Urological Surgery
Richard Eames, D.O.
University of Michigan Health - West
Wyoming, Michigan, United States
Laparoscopic and robotic surgery has revolutionized post-operative outcomes across surgical specialties. However, the use of pneumoperitoneum comes with known risks given the change in physiological parameters that accompany its utilization. The effects of increased intra-abdominal pressure on cardiopulmonary function has been well documented. Increased pressure on the large vessels may lead to decreased cardiac output and thereby decreased blood flow to various organ systems and cause irreversible damage. Effects on post-operative pain parameters have also been suggested in high vs. low pressure pneumoperitoneum. Our group has also suggested, in a retrospective study2, reduced rate of post-operative ileus when lower pressure pneumoperitoneum has been used. The purpose of this study is to determine if lower pneumoperitoenum pressures translate in to improved intra and postoperative outcomes.
Methods or Case Description: Prior to robotic assisted radical prostatectomy, patients were randomized in to one of two groups in a 1:1 ratio. In the control group the surgery was performed at the standard pneumoperitoneum pressure of 15mmHg. In the intervention group the surgery was performed with a pneumo pressure of 12mmHg.
Two primary objectives were identified.
< Does lower pressure pneumoperitoneum (12 mmHg (intervention) as compared to 15 mmHg (control)) reduce post-operative ileus in patients undergoing RARP?
< !Does lower pressure pneumoperitoneum (12 mmHg (intervention) as compared to 15 mmHg (control)) reduce post-operative complications.
Two Secondary objectives were identified.
< Does lower pressure pneumoperitoneum (12 mmHg as compared to 15 mmHg) reduce post-operative narcotic use (morphine equivalents) undergoing RARP?
< >Does lower pressure pneumoperitoneum (12 mmHg as compared to 15 mmHg) reduce blood loss in patients undergoing RARP?
Outcomes:
The study consisted predominantly of Caucasian participants with a mean age of 64 years of age and BMI of 29.8 kg/m2. The average PSA was 6.2 with an the majority of cases being gleason 3+4 disease.
The study was stopped at interim analysis due to futility as the conditional power determined the probability of finding a significant difference in the two primary outcomes was only 17% and 6% with the targeted enrollment. The risk of post-operative ileus (and any post-operative complications) was lower than anticipated at only 2.5% (95% CI 0.3% - 4.7%). A prior retrospective study demonstrated a risk of post-operative ileus of 12% when using in pneumoperitoneum pressure of 15 mmHg which was reduced to 5% in patients in which a pressure of 12 mmHg was used. Similarly, any complications were rare and reported in only 9 of 198 (4.5%; 95% CI 1.6%-7.5%) patients.
The risk of ileus in the intervention arm was 1.9% (2/105) compared to 3.2% (3/93) in the control arm (OR 0.58, 95%CI 0.1-3.6). After adjusting for BMI the adjusted OR for predicting post-operative ileus in the intervention arm compared the control arm was still not significant (OR 0.58, 95% CI 0.1-3.6). Similarly, no difference was seen in the risk of any complication which occurred in 4.8% (5/105) in the intervention arm compared to 4.3% (4/93) in the control arm (OR 1.1, 95% CI 0.3 – 4.3) [Figure-1]. The OR was unchanged after adjusting for BMI. Estimated blood loss minimal and not different between groups. Total morphine equivalents administered in the post-operative period per day were also low and not different between groups [Table-1 and Figures 2-3].

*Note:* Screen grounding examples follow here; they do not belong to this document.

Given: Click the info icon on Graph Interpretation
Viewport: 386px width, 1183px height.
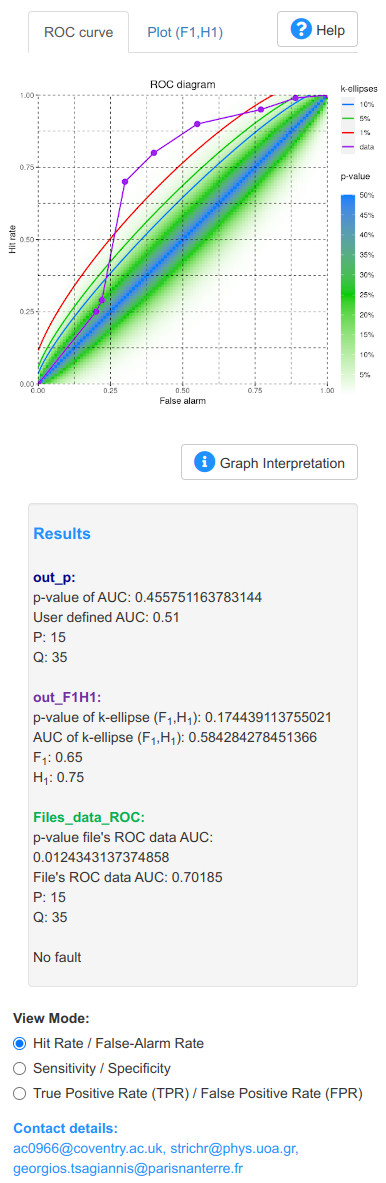Looking at the screenshot, I should [204, 462].
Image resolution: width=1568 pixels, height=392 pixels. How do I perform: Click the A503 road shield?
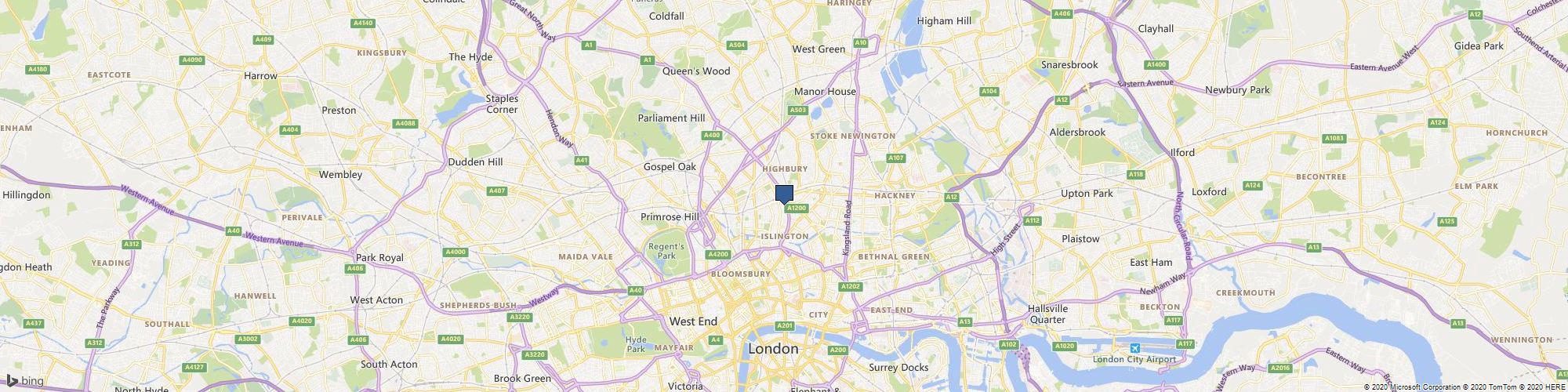tap(798, 111)
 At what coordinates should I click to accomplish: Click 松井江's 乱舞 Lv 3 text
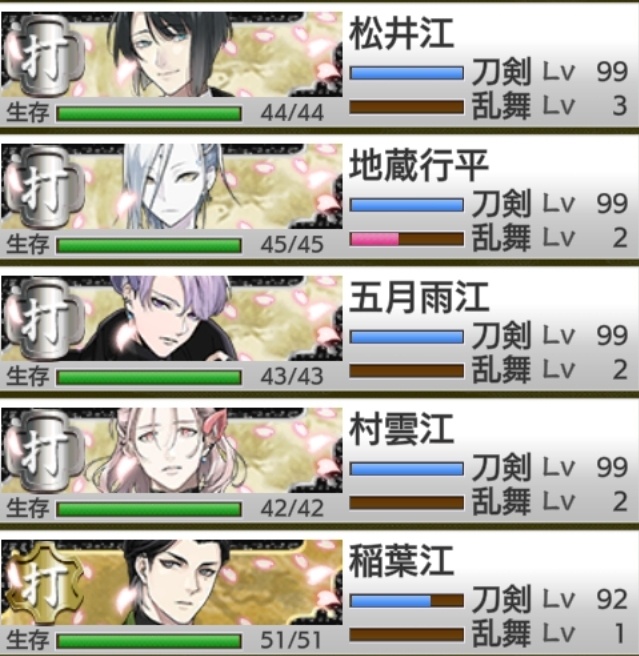[x=550, y=106]
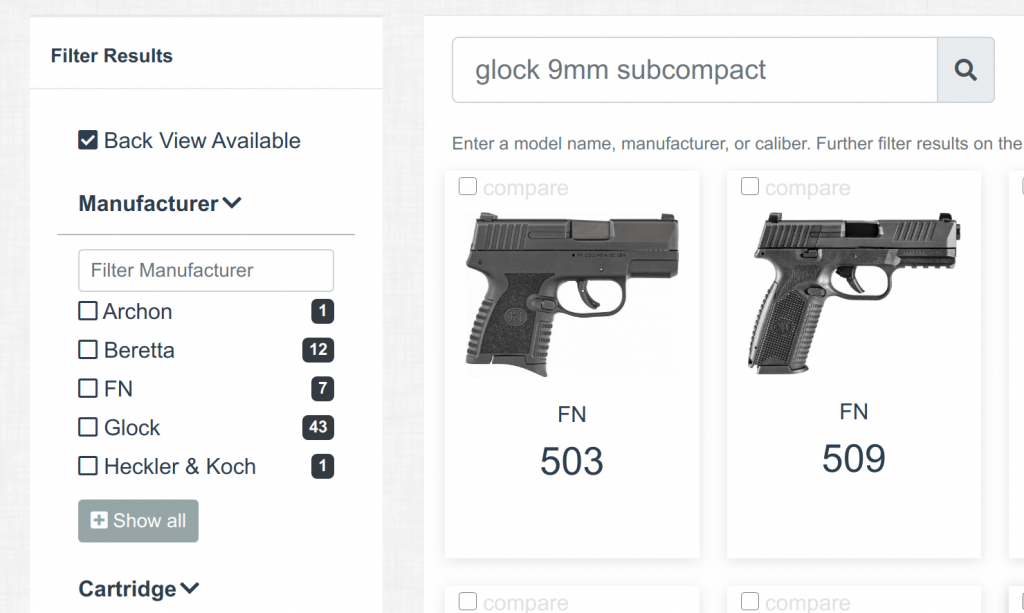Toggle compare checkbox for FN 503

click(x=468, y=187)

The treating physicians appeared well masked to study intervention arm. The surgeon only correctly guessed the treatment arm 54.6% of the time (Figure 4) with an AUC of 0.56 (95% CI 0.52-0.62).
Conclusion: Overall, there were few differences between the control and intervention group. There was no statistically significant difference in overall length of stay, length of operation, or rate of complications including ileus. While a pneumo pressure of 12mmHg does not appear to be inferior to 15mmHg, there does not appear to be any compelling reasons to make the switch from the standard of care.